The goal is to show the community what law enforcement face.
"When we bring a civilian in it’s been awesome to see the change or the response and feedback and the questions that they ask when we put them through these scenarios," Newell said. "They go through and they have these questions and we are able to answer them and clear up some of the stuff. They’re like 'oh I didn’t know that' or 'I didn’t realize you guys did that' or 'wow that happened so fast.'”
He says they’ve received a lot of positive feedback from people who’ve gone through it.
“Even people that have completely different views as me or the police department or aren’t pro-law enforcement have come in here and were able to keep an open mind and listen to the instruction that we gave them go through the scenarios. They were able to even see our side of why we do what we do,” he said.
Newell explains some people understand the experience but don’t become as involved while others come out of it emotional.
“I've had someone break down and cry it's so emotional in the situation and that’s a little more realistic," he said. "Not that we are going to break down on a call but the emotions and the stuff that goes through your mind while you’re out on a call.

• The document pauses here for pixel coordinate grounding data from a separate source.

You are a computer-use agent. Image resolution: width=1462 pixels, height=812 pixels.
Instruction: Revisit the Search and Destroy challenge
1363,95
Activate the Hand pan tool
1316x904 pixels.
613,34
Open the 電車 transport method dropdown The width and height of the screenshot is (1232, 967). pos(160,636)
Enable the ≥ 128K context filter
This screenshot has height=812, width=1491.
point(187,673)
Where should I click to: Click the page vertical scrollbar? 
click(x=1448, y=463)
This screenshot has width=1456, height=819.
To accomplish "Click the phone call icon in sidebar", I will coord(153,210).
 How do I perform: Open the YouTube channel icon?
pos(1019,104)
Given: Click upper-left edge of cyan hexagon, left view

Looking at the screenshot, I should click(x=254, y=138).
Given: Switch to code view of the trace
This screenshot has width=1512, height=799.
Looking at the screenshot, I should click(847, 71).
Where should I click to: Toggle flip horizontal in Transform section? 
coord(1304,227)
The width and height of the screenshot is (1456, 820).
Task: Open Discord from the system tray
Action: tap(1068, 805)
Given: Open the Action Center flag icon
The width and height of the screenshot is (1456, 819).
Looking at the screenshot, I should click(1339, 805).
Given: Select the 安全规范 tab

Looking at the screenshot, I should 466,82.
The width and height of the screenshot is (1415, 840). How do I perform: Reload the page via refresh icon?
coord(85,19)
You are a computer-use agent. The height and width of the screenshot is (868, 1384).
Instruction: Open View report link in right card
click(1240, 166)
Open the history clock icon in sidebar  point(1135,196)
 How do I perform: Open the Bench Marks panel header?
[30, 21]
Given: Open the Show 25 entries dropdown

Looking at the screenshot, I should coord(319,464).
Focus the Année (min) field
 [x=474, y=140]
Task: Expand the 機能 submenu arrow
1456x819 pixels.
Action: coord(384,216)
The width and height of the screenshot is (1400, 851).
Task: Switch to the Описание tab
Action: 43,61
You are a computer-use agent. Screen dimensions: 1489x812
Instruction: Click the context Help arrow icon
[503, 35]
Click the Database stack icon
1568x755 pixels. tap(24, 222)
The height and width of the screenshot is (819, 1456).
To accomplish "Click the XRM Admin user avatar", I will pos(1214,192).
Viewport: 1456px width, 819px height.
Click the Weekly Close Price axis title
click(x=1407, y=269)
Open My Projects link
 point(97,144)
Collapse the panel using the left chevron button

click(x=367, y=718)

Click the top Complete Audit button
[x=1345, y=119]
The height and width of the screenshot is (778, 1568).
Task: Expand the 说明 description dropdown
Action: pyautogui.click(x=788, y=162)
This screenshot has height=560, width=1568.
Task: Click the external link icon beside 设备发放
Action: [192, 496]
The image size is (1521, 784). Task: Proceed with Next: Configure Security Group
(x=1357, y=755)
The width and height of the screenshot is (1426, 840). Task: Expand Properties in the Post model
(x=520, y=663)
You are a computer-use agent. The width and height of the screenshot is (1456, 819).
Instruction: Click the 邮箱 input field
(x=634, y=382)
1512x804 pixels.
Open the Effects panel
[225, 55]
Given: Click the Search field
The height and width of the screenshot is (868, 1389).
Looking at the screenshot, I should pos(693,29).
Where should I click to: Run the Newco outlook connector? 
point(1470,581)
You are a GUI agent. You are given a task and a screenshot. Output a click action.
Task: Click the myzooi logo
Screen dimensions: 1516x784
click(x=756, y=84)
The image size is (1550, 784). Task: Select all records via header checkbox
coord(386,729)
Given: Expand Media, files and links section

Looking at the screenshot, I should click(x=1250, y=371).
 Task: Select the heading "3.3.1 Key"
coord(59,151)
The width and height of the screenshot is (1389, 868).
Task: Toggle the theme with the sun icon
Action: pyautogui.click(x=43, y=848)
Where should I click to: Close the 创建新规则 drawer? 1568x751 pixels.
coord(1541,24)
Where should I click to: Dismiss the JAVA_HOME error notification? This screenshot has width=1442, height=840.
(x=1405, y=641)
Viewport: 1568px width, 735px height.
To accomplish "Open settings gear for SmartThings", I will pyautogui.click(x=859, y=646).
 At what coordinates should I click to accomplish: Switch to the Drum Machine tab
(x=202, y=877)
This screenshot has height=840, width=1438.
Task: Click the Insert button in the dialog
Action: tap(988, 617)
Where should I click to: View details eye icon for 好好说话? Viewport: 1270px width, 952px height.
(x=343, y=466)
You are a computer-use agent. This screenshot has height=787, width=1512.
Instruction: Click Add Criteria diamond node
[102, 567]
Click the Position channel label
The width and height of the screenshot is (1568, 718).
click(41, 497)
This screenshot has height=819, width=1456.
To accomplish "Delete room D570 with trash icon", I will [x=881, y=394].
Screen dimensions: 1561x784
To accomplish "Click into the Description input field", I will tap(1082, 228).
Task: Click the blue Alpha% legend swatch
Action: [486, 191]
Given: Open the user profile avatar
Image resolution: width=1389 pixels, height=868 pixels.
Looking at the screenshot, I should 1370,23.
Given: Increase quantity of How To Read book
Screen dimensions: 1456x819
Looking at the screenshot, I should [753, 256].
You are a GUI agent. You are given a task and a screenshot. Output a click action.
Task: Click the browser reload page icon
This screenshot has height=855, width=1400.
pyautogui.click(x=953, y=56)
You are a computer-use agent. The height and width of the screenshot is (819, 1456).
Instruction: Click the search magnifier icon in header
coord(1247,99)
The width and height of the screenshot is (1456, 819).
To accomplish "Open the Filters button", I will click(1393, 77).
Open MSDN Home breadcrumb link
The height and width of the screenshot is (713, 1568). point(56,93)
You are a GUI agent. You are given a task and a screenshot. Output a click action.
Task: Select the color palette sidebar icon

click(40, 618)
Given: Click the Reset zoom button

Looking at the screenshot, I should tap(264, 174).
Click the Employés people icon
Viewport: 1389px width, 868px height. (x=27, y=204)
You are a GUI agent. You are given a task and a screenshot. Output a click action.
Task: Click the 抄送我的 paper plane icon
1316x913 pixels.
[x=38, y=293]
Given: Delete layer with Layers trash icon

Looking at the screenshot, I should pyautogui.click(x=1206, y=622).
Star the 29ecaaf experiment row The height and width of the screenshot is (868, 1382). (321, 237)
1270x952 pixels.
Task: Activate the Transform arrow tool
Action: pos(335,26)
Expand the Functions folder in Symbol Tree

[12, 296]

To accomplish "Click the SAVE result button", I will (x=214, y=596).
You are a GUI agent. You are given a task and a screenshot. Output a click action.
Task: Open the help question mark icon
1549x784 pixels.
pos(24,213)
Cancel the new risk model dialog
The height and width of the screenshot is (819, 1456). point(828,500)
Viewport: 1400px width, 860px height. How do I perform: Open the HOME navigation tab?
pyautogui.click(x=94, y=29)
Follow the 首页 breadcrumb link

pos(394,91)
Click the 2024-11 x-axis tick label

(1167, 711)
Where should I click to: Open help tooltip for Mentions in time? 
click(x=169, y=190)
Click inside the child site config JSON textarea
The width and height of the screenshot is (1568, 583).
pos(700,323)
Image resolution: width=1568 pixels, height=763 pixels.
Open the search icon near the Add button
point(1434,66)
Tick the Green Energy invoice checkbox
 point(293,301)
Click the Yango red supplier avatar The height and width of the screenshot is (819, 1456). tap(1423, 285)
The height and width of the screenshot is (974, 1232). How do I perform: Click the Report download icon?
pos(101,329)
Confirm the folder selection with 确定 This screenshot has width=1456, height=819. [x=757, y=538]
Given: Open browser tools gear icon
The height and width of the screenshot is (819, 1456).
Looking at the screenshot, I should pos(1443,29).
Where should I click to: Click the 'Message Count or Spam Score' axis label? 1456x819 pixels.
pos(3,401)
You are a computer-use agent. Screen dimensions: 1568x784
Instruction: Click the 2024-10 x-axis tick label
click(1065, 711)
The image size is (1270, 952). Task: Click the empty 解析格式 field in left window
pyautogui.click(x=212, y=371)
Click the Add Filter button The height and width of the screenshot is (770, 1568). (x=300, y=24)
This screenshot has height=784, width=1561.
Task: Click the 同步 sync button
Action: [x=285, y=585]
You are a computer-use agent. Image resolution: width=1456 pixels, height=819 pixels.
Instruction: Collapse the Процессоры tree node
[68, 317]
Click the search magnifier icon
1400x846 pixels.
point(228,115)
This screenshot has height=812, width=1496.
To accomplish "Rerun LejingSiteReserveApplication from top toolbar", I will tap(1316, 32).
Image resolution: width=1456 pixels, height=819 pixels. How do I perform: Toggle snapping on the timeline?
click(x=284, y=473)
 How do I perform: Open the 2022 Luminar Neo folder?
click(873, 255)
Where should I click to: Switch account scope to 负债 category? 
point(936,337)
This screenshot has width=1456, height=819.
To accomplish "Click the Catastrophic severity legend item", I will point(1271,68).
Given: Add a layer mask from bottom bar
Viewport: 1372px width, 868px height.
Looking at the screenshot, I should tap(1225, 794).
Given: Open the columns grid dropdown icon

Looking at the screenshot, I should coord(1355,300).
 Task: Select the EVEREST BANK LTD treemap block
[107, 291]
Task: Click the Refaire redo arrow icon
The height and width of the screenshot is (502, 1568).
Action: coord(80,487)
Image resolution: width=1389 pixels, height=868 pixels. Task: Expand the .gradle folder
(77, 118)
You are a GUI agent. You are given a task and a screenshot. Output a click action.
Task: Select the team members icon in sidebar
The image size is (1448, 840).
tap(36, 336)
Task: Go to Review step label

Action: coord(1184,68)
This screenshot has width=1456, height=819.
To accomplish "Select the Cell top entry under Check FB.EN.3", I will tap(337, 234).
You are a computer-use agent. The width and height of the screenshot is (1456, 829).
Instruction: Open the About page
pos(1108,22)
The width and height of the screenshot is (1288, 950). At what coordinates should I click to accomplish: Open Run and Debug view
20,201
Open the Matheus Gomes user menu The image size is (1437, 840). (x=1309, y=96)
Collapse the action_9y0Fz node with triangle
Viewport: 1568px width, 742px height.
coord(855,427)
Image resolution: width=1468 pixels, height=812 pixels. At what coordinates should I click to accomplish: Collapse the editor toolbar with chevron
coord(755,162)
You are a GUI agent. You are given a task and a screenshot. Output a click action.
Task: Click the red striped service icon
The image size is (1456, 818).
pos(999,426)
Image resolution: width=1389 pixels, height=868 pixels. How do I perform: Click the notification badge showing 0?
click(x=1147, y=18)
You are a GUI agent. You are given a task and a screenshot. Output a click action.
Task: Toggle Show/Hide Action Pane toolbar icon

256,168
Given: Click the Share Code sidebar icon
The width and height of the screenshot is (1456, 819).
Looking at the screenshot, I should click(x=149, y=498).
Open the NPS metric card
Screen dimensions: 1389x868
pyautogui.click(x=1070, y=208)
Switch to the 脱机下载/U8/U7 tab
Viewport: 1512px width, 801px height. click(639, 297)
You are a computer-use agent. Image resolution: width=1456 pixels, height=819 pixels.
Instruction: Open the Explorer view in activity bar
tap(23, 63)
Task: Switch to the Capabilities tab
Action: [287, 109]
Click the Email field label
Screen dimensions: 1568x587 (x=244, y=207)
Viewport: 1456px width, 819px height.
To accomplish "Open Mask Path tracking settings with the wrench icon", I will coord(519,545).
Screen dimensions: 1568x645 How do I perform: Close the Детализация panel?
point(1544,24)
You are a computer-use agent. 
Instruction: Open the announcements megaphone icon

Not only are we dealing with the situation but internally we’re trying to react with adrenaline coming up and coming down and knowing what could or couldn’t happen.”
There are over 900 simulations with scenarios ranging from a mental health crisis to a domestic incident and even an active shooter situation.
Bartlesville officers go through this type of training twice a year to remind of them of policies and to keep officers ready for any situation, particularly for situations they respond to the most.
“Domestic scenarios are one of the most common things that we respond to. That scenario could easily happen at any time we respond to a domestic scenario. So we try to train for the most common things that we respond to as officers,” Newell said.
The MILO day continues Tuesday from 8 a.m. to 5 p.m. by appointment.
Bartlesville police plan to hold more MILO simulation days to educate the public and answer their questions.